She's pretty hot...but just hearing Tom Hammond keep saying "LoLo Jones" is too funny. She sounds like someone they tell you to be on the look out for on the news because she stole her baby or something.


She is now third on my crush list, with Cristiane still in first, and Marian Dalmy in second. Alicia Sacramone may get back in my good graces if she can do well this evening.

Liu Xiang.

This poor guy man, NBC keeps showing his collapse from last night. Do they really need to show it this many times? I've seen it three already. They are just rubbing it in his face at this point. What we lack to China in gold medals, we are making up for it in absence of dignity. Unfortunately, Liu will have wait 3 months for that achilles to heal, before he can make it back to Mortal Kombat. Or was that Liu Kang? Oh, my bad.

Eight oclock, ready to go.

Abby brought me sushi!

Boxing till 8.

Back just in time to watch an enormous Chinese guy destroying a not-as-large Kazhakstani gentleman. He's about to get mercy ruled. If you're up by ten points in boxing, mercy rule is in effect, and you win automatically. Yet another tweak from the regular sport in international competition. Poor little blue guy...no chance for this fucker. Bye bye, Kazhakstan!

Real quick...

Revenge of revenge...Chinese pitcher decided to nail another U.S. batter...right in the dome. Welcome to Revengeville, Matt LaPorta. How many fingers is China holding up? Just one.

Break it up.

Gonna take a little break before my hand falls off. By the way, another interesting baseball tidbit. There's a mercy rule in the Olympics. A mercy rule. In an adult men's sport. They're also required to wear Jimmy Choo heels and matching finger and toe nail polish. Get a clue, Olympics.

Back at 7.

Ouch.

Schierholtz (USA player) just threw a dirty body check on the afore-mentioned Yang Yang in a sweet collision at the plate. In their defense, the Chinese pitching can't seem to find the plate, as they've hit 5 batters. Welcome to Revengeville. Population...you, China. You.

Yes.

Finally, the grand old sport of baseball. Little known fact: In Olympic baseball, if it's tied into the eleventh inning, you get to start the inning with WHOEVER YOU WANT batting, and a man on 2nd a man on 3rd. Right now China is getting beasted 4-0 by the U.S. and our pitcher looks like Wolverine's stunt double.

By the way, Yang Yang was just replaced by Wong Wei. Really.

Water polo, still.

This is actually a pretty tight game...4-4 and there's six minutes left.

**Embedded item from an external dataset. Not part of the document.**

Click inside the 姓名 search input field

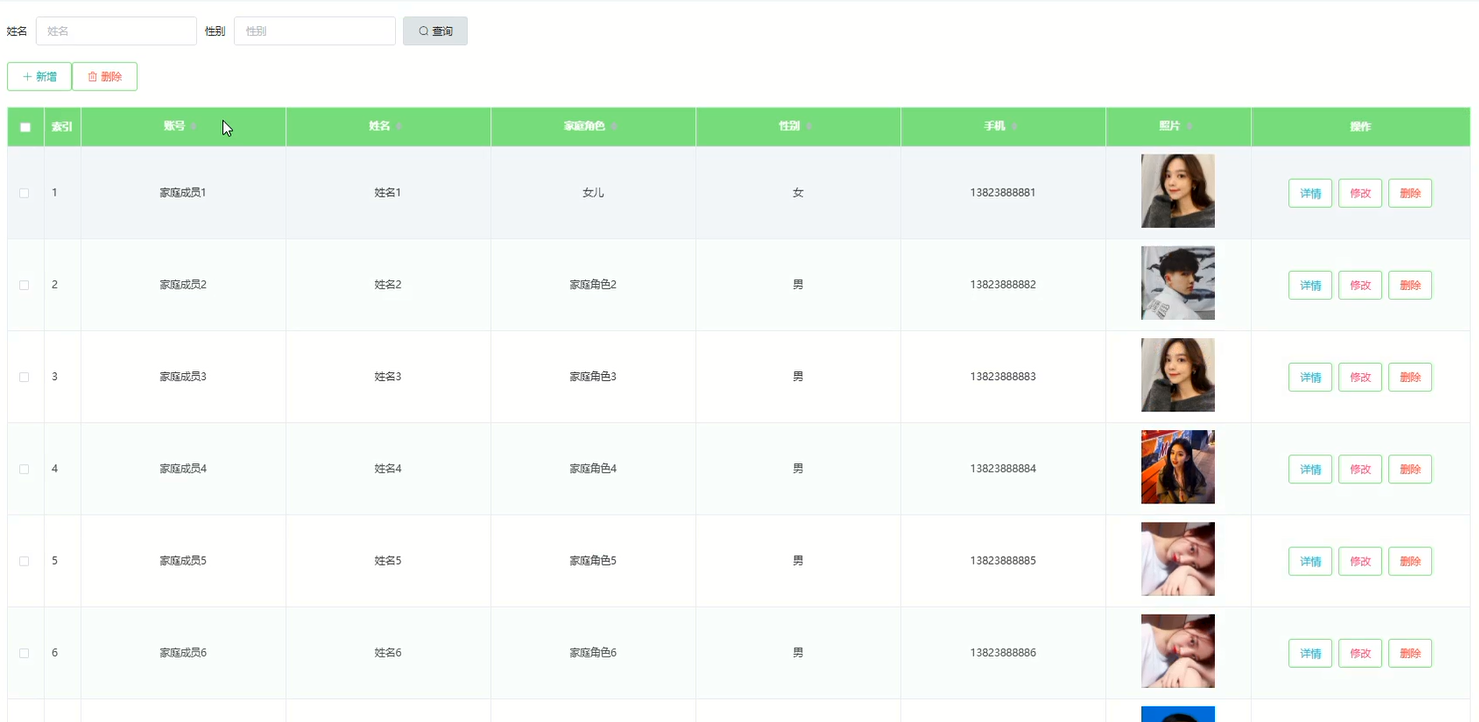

Apparently these guys have been dreaming of a medal (Australia), and the team standing (well...swimming...or treading...floating wildly, really) in their way is Montenegro, which literally translated means "mountain of black people".

Water polo.

Ummmmm...yeah that pretty much says it all...i think i'm pretty much screwed until live action starts at 8.

Fun fact.

Micheal Phelps has more individual medals (14 golds and two bronze) in two combined Olympics than almost 60 countries have all-time, all Olympics combined. Step it up, Chinese Taipei. Or stick to something you're good at, which is kicking the US' ass at the LLWS.

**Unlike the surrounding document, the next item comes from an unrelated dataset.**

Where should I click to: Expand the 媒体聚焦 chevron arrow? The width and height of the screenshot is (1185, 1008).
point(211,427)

Meanwhile it seems like the Americans are struggling pretty badly against Brazil in dreamyball. I think i jinxed them.

Good Morning, Morocco!

Welcome to the Hall of We Shouldn't Have Shown Up Fame! Also known as the One Bronze Club. They got theirs in the Women's 800m race. Way to go.

Spoke too soon.

Looks like the USA has dropped this set. 1-0 Brazil. It took all the Brazilians willpower not to start kicking the ball. "Oh...hands are legal in this sport?"

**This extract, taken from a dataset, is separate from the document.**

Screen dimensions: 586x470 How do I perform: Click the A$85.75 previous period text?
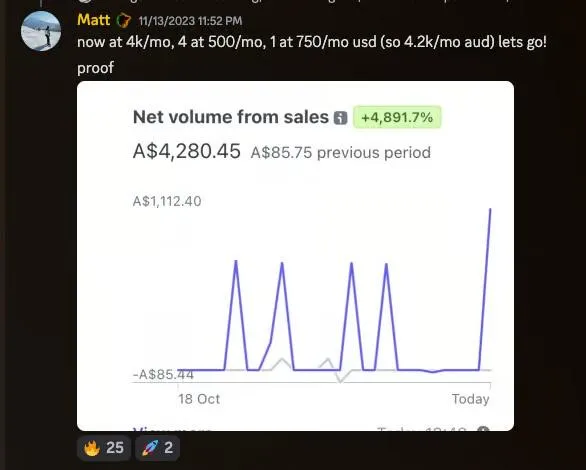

Yeeeeeeeeaaaaaahhhhhhhh!!!!!!


Another commercial break and I switched over to CSI: Miami on A&E...and let me just say these guys are really starting to catch up with HBO on their original programming. Intervention and the First 48 are shockingly amazing and awful simultaneously, and The Two Coreys, well....you're gonna have to figure that out on your own. I am looking forward to Jacked though...auto theft rings CRUSHED. Meanwhile, commercial is over, and its back to mens beach dreamyball, with the U.S. facing a Brazilian powerhouse team. I think. To hear the announcers tell it, every team is a powerhouse.

Ricardo/Emanuel are the Brazilian team, and Emanuel caught a knee to his knee and is down. It's okay folks, he's a gamer. 35 years young. Rub some sand on it, old-timer. Get back up there and represent your country in what will obviously be an eventual loss to team USA. Gibb/Rosenthal (the Americans) meanwhile, are pretty solid. According to the announcer, Rosenthal is incredible talented and a great athlete, and Gibb is just happy that no one thinks he's in the Bee Gees.

Cheater.


So i am cheating a bit and i've flipped over to Little League World Series on ESPN. A summer with LLWS and Olympics at the same time is pretty much the coolest thing ever. LLWS is without question my favorite sporting event. We just need to do something about Orestes Distrade announcing...he is the Mark Schlereth of baseball. Mark Schlereth, by the way is the "I collected rings without playing a real position analyst" of NFL football on ESPN. Then again...I never played a sport professionally...except stickball.

Return to action...

MSNBC has DOUBLED my pleasure with doubles table tennis. You must be pretty low on the announcer scale if you have to announce for table tennis. I think this guy is an ESPN hockey announcer too.

Man...


I got nothing over here. It's either Belarusian weightlifting or mens 3m springboard...time for a lunch break. I'm in the 5-5 block on MSNBC. I'm now being promised table tennis...and they are delivering! This is for the copper medal...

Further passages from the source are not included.